Like I said before, there are ten top universities in Cordoba, which encompass 100,000 students a year. So what this means for Promedon is that we have a large human resources and social capital base to chose from. Promedon’s main KPI is the type of people that we have: it is a very competitive and skilled environment. In fact, the strong medical and engineering community in Córdoba has definitely helped in fueling the success of Promedon.

Today, Promedon has developed to the point that it is considered a leader in urology, urogynaecology and coloproctology in the medical devices market. What is the current status of your R&D and innovative program, and what are the areas you are looking to further develop your portfolio in for the coming years?

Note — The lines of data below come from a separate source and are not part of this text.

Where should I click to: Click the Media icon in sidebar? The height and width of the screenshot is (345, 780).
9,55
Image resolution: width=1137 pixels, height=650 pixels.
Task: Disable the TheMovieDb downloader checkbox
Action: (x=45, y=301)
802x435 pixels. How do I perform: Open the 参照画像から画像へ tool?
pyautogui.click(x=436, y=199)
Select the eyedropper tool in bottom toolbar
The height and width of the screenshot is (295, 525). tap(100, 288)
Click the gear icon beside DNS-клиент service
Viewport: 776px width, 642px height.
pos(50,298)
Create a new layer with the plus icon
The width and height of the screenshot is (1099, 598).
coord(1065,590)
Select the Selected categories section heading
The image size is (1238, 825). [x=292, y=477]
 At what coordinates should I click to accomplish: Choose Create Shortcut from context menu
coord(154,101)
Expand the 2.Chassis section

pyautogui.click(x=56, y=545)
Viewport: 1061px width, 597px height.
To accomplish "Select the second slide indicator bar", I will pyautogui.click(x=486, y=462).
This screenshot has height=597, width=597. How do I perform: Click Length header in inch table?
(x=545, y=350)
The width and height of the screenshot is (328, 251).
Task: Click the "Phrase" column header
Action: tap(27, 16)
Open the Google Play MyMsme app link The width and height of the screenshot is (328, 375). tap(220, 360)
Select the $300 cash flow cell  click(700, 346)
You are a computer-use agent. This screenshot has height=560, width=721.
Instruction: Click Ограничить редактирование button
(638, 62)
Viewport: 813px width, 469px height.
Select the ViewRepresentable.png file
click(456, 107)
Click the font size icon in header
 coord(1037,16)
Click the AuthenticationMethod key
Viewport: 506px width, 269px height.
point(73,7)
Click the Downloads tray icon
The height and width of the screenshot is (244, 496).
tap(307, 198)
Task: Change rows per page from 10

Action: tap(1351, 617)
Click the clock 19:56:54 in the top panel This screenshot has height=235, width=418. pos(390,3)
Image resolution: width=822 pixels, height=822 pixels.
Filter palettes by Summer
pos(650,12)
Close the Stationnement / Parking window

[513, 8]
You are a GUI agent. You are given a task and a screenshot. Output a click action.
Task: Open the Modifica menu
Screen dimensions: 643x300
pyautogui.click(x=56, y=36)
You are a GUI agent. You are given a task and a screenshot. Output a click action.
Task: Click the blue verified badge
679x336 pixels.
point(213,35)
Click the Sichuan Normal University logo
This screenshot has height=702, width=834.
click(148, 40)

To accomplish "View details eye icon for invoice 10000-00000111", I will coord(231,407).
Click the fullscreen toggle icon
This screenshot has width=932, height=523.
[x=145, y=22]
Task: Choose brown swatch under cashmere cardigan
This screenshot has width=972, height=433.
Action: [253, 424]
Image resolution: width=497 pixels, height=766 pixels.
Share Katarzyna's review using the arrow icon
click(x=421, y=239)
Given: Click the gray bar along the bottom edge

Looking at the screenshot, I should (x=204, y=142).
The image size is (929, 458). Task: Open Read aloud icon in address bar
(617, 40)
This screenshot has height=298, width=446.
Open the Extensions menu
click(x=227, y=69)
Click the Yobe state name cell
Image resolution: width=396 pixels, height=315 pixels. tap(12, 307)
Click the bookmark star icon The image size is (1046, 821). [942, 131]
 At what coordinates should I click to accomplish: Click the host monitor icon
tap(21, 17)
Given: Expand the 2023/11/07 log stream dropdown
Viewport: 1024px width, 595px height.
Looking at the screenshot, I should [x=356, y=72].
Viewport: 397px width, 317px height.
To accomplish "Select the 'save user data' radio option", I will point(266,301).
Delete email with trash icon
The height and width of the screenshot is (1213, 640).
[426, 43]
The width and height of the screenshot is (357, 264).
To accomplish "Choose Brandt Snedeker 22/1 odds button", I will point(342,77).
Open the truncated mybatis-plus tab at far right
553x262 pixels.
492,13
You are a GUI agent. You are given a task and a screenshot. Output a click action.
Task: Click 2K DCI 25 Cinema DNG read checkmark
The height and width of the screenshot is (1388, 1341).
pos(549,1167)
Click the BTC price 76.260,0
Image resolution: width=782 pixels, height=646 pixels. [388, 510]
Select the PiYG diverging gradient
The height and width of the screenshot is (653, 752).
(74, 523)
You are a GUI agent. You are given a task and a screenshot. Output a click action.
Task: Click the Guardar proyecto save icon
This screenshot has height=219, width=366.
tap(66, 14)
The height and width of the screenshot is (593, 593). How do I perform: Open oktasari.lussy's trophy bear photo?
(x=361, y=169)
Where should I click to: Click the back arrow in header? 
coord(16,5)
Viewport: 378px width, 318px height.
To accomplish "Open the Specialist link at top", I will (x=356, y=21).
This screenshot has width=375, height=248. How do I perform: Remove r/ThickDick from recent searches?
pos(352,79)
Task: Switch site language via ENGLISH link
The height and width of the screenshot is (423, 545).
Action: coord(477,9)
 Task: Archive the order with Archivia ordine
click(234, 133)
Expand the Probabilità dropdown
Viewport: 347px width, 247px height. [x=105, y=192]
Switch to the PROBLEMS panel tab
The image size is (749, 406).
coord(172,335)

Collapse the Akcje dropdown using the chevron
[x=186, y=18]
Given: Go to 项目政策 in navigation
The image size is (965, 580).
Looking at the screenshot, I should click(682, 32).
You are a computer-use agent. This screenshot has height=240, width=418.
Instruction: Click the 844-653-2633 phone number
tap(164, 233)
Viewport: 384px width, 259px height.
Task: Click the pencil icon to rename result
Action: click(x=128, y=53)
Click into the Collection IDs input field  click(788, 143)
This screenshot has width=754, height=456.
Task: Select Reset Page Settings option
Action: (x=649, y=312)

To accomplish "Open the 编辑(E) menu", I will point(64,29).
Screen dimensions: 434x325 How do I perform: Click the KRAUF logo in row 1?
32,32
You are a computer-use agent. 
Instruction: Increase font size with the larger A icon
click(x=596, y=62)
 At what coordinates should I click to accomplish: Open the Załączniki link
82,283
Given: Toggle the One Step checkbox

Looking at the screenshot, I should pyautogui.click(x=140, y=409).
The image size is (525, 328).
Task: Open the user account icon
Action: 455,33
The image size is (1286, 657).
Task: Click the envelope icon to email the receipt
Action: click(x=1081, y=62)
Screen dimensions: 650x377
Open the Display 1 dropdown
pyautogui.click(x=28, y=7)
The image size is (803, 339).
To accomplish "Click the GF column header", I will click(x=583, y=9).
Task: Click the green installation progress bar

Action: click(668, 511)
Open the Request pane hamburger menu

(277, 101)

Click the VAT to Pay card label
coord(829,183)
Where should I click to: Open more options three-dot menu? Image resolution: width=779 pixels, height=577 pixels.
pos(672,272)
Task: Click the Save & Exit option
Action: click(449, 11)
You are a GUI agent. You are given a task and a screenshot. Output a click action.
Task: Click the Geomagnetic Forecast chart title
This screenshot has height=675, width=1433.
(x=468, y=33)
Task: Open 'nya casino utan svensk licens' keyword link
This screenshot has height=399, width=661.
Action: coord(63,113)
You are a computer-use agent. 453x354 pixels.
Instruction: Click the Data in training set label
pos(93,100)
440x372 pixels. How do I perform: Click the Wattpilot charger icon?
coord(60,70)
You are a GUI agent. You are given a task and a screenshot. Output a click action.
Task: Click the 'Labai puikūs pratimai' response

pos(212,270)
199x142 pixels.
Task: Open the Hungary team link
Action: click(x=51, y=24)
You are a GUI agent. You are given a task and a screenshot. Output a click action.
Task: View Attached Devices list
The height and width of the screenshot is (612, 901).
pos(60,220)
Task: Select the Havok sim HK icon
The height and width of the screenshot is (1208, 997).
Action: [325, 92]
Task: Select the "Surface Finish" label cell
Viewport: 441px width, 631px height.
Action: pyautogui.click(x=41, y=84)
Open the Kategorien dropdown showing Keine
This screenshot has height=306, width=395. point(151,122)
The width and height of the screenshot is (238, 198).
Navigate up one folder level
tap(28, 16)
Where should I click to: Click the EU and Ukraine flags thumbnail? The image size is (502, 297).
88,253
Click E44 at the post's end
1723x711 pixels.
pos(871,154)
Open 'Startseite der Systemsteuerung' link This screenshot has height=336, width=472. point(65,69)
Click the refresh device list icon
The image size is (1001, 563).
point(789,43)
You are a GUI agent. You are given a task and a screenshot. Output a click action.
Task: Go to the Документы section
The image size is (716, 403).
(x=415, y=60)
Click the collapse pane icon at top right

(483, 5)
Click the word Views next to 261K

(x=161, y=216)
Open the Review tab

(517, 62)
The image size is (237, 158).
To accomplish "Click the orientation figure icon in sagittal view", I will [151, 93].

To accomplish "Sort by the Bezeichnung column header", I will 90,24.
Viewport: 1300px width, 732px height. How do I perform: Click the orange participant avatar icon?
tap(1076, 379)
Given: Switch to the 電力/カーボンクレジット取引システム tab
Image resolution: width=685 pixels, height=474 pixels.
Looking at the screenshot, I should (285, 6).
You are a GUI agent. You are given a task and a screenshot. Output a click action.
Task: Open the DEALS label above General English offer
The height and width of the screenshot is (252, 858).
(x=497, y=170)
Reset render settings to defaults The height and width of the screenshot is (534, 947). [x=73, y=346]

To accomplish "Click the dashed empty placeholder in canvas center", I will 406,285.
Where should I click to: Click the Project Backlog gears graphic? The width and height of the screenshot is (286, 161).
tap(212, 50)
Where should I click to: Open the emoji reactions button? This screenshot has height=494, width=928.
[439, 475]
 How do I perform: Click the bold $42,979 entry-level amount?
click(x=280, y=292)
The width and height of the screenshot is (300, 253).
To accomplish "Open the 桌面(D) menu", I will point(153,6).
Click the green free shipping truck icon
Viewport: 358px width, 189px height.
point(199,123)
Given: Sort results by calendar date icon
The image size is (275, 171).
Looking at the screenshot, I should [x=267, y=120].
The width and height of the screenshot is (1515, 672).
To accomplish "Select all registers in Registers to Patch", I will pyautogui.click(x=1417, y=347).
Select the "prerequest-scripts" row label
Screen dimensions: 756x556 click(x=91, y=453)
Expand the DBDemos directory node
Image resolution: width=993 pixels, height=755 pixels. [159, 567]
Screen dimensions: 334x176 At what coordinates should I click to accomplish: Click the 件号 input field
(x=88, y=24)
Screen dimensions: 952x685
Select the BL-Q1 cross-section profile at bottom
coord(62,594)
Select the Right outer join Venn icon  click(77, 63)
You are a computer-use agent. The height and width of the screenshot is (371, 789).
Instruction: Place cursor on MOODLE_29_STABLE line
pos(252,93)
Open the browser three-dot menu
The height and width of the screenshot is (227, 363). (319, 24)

In the urology-urogynecology area we really want to be considered as the most innovative company. Currently, we are working on developing some additional products in the area of male incontinence. We have several different projects in our portfolio and product pipeline that we are looking to develop in the next five years, and are opening a branch office in Germany in January of 2015, which will bring us into direct operations in Europe. We have a good distribution base and good R&D capabilities so we estimate that within a few years we will be able to build a strong position in the European urological-urogynecological market. We also have a few upcoming projects wherein we aim to start partnerships with different companies to try to establish a franchise of our own products in the digestive area.

On the manufacturing and commercial side of the company, what are the areas with the strongest source of growth?

In general numbers, we are quite strong in the area of urogynecology implants with a focus in the incontinence area. Our biggest market at the moment is female incontinence, where we are currently the number one company in Latin America. We are also number one in Latin America in children’s health, and we produce a tissue bulking agent for treating vesicoureteral reflux that is very successful. Like I mentioned before, we have a very interesting portfolio project coming up in male incontinence and we hope to be number one in Latin America for this as well. Furthermore, in the past several years our growth within Europe, Asia and the Middle East has been quite strong.

What makes Promedon an attractive distribution partner for foreign companies? 

First and foremost, we have a very strong 30 year track record. Normally, in all the markets where we are present, we want to be leaders. We are number one in many of the niche markets where we are present, but if we are not number one, we are no less than number three. Latin America is not an easy market, so it’s very important to have people who really know this market, which we have. We are not only in the Latin American market, which is important—for example, if there is any instability in the Latin American market we are still okay because we are in other markets as well. This diversification contributes to our reliability as a distributor and manufacturer.

How important is the local market compared to the rest of the world? And which regions are you most excited about in terms of growth for the next three to five years?

As a global company, Argentina is 27 percent of the total revenue. When we speak about distribution, we export 90 percent of our products abroad whereas ten percent gets distributed locally.

We have a strong plan for Europe, although the market is not growing as fast as within Latin America. We will definitely be focusing more on Asia; it is our biggest area for growth in the coming years leading up to 2017. Our strategy for growth is to focus mainly on innovation and distribution. We have a very strong production capability and we have very high quality products. There is always room for innovation: if you have the creativity, there will always be opportunities.